I’m a bit late to the game on this one. While most people who’ve read it did so last year, for some reason I’m just recently getting to it. Not sure why, because it was definitely worth my time.
I knew before going in that there was a girl on a train who saw something. Beyond that, I was clueless. Sometimes that’s the best way to be when starting a book that the entire world has read. Rachel is a pretty sad and lonely character. She’s a divorced, unemployed alcoholic whose free time is spend riding the train back and forth to London. During her daily travels, she becomes obsessed with a couple who lives surprising close to her ex-husband. She begins watching them, inventing stories of their lives. Then one day she notices something amiss. And next, somebody goes missing. Is there a connection to what Rachel witnessed from afar, from the anonymity of the train car?

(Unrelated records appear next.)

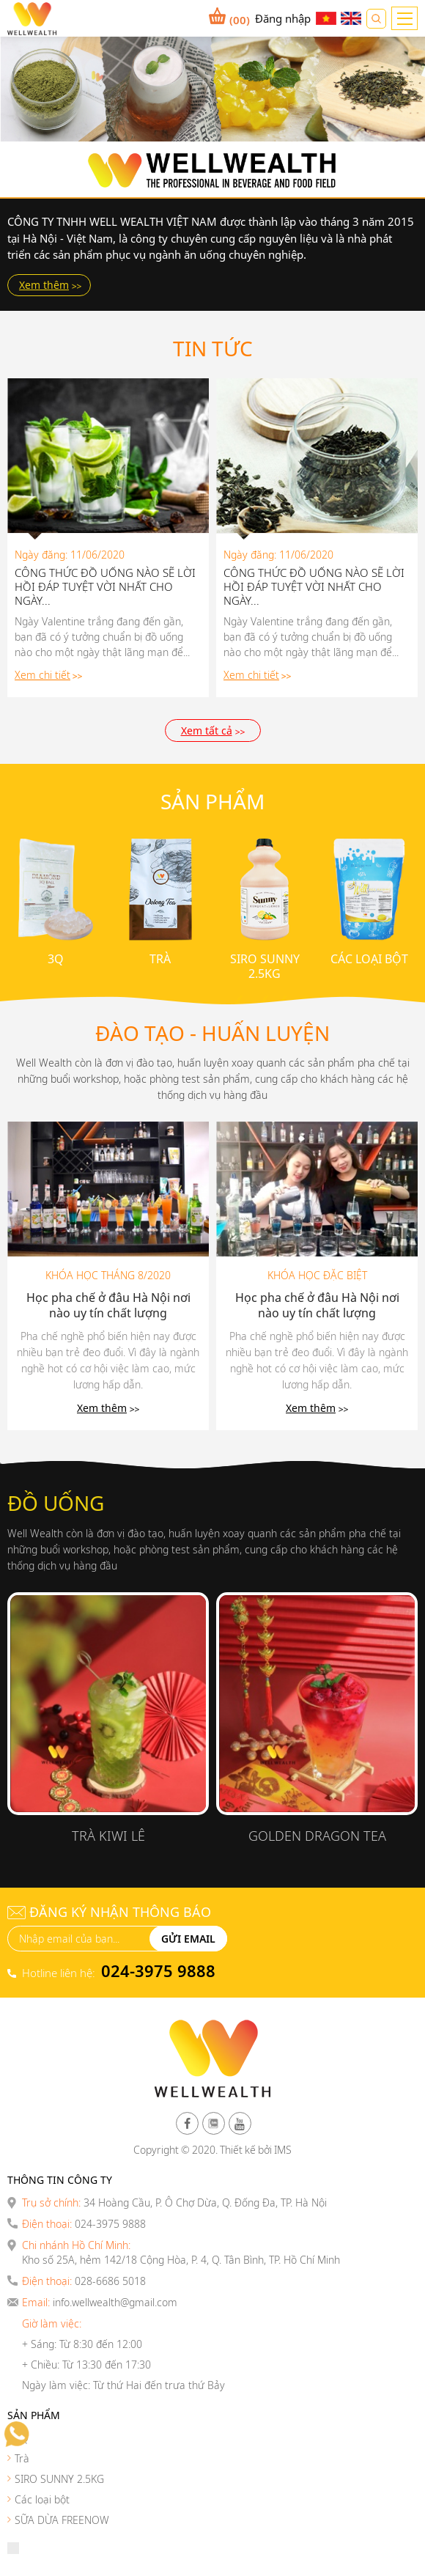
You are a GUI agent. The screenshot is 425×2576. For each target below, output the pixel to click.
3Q (56, 959)
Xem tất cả (206, 730)
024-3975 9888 (158, 1970)
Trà (160, 959)
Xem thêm (44, 285)
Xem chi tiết (42, 675)
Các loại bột (369, 959)
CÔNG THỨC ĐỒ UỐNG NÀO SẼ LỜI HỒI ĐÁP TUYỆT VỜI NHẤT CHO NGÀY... (105, 587)
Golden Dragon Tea (317, 1835)
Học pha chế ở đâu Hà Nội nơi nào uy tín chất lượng (108, 1305)
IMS (283, 2150)
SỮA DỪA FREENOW (62, 2520)
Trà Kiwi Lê (108, 1835)
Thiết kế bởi (246, 2150)
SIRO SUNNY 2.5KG (265, 966)
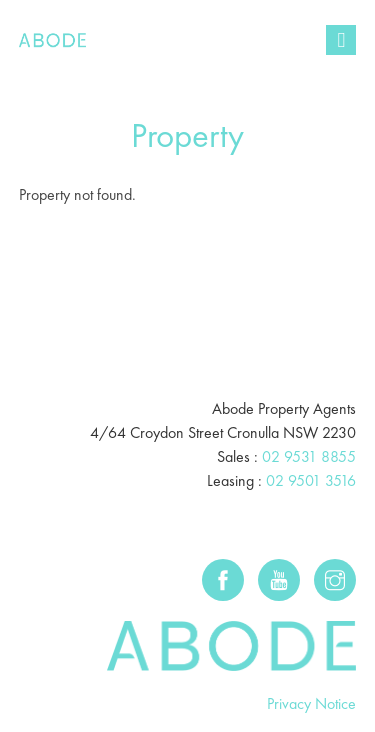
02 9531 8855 (309, 456)
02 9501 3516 (311, 480)
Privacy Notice (311, 703)
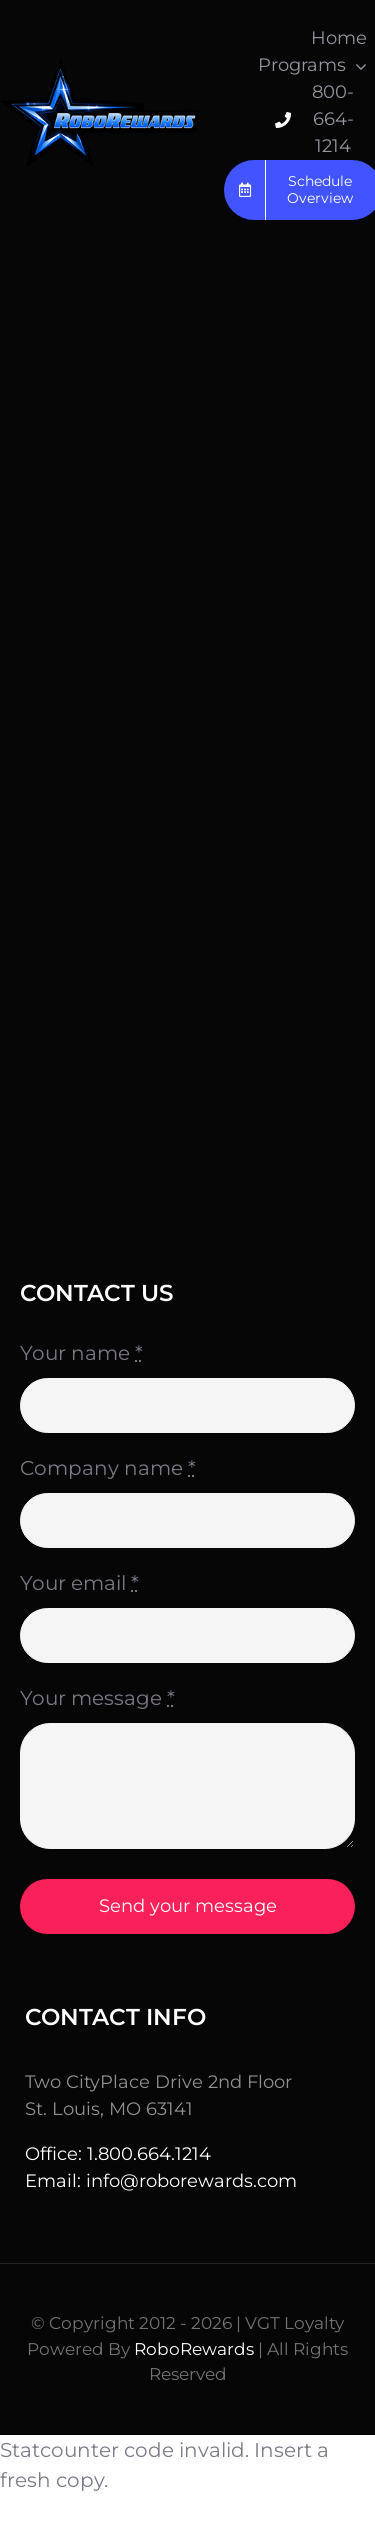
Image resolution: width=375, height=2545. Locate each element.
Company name (108, 1468)
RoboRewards (194, 2349)
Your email (79, 1583)
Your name (81, 1353)
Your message (97, 1698)
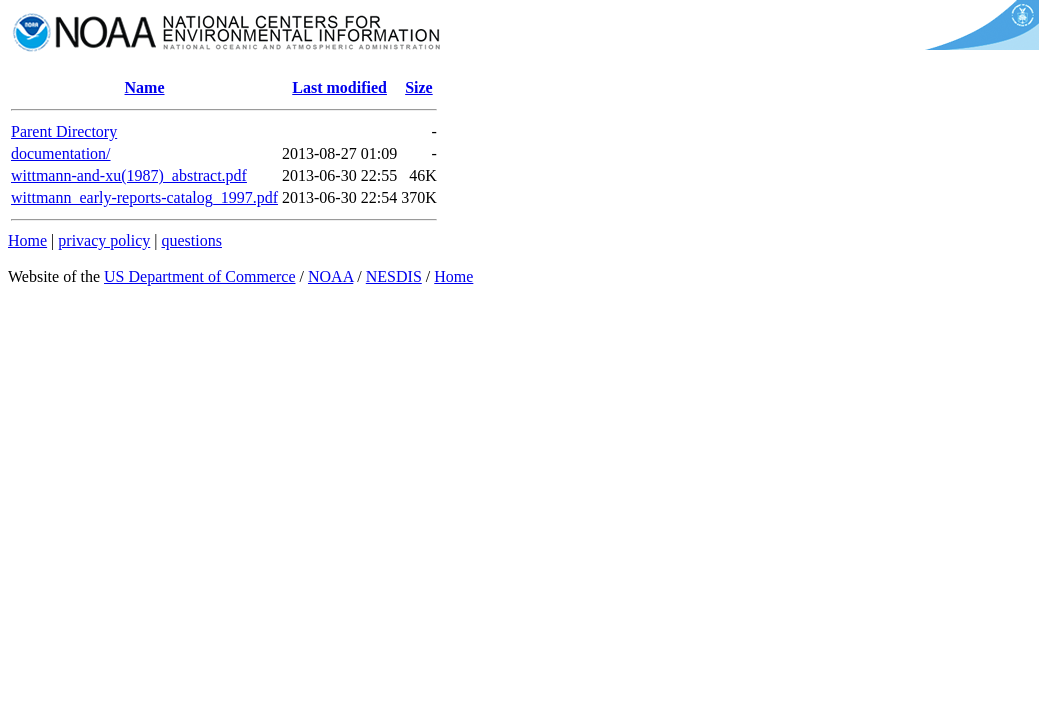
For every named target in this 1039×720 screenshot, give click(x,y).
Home (27, 240)
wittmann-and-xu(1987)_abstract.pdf (129, 175)
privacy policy (104, 240)
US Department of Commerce (200, 276)
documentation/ (61, 153)
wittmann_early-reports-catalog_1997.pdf (144, 197)
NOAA (330, 276)
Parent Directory (64, 131)
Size (419, 87)
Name (145, 87)
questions (191, 240)
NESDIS (394, 276)
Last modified (339, 87)
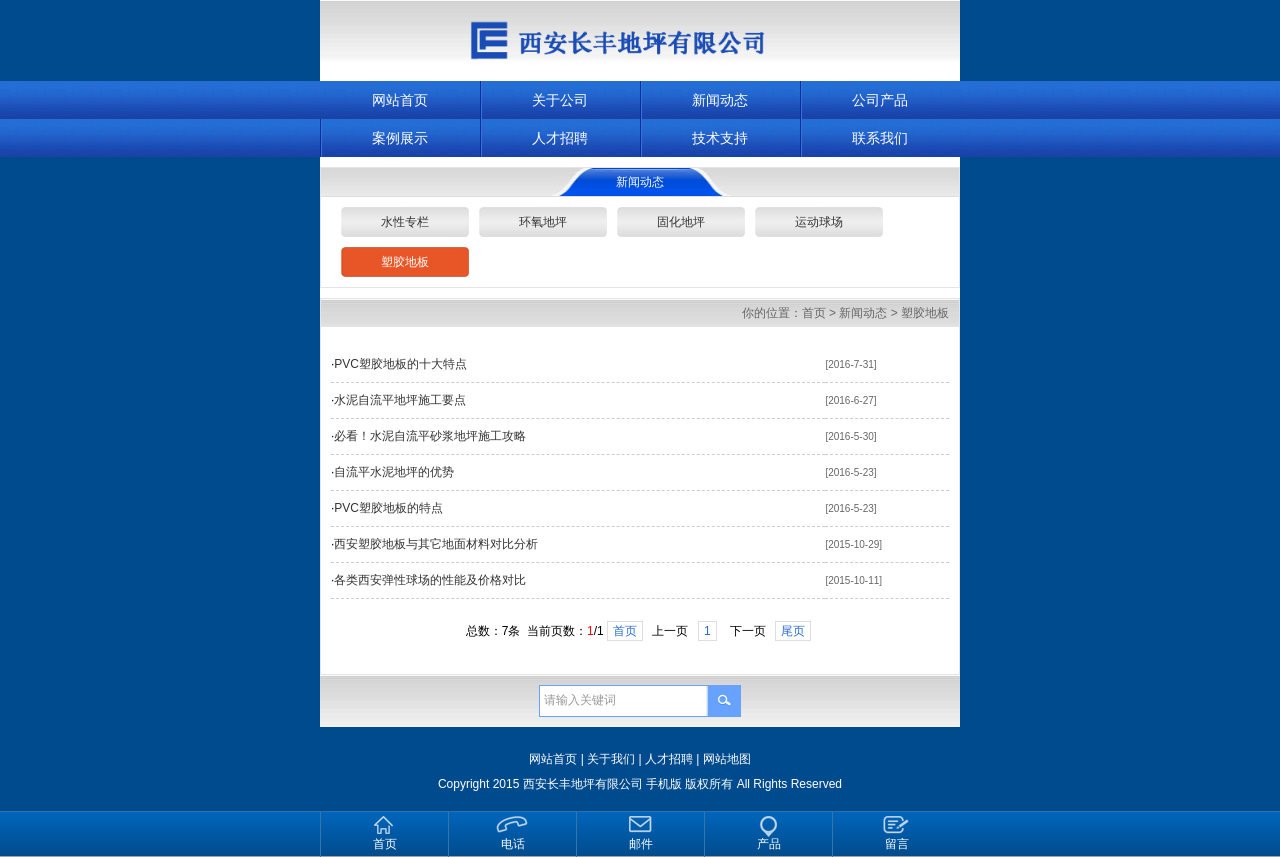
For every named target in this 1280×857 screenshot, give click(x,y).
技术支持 (720, 138)
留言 (897, 844)
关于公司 (560, 100)
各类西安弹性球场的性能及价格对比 (430, 580)
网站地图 (727, 759)
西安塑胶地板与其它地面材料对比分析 (436, 544)
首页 (814, 313)
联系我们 (880, 138)
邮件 (641, 844)
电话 (513, 844)
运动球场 (819, 222)
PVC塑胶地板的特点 (388, 508)
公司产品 (880, 100)
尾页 (793, 631)
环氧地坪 (543, 222)
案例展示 (400, 138)
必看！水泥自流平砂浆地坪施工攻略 (430, 436)
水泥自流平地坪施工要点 (400, 400)
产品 (769, 844)
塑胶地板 (405, 262)
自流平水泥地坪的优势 (394, 472)
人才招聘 (560, 138)
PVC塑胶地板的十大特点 (400, 364)
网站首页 (400, 100)
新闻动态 (720, 100)
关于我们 (611, 759)
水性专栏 (405, 222)
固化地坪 (681, 222)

I must admit, as Pegasus did in a previous review, that I cringe whenever I hear someone refer to a book as “The next Gone Girl” for many reasons. Mostly because I don’t want another Gone Girl. I want something equally well-written but at the same time different. So I kinda wish that description would just go away. But still, this was an outstanding book for me. Rarely have I come across a character as unlikeable as Rachel was. Highly annoying and not particularly bright, she failed to elicit any sympathy from me. Even towards the very end. That can be said for ALL of the characters in this book. They’re all dreadful people.
I imagine many of you have read this book by now. But if, like me, you’re a bit of a book procrastinator, there’s no time like the present to jump on the bandwagon!